_WHAT THE TASK ASKS:_
Transcribe the entries in full, keeping each word as it is.

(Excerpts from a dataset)
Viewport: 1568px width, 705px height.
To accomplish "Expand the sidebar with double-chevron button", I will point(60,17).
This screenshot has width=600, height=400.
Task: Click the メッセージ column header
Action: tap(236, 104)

_OUTPUT BELOW:_
Viewport: 1568px width, 705px height.
To accomplish "Expand the sidebar with double-chevron button", I will point(60,17).
This screenshot has width=600, height=400.
Task: Click the メッセージ column header
Action: tap(236, 104)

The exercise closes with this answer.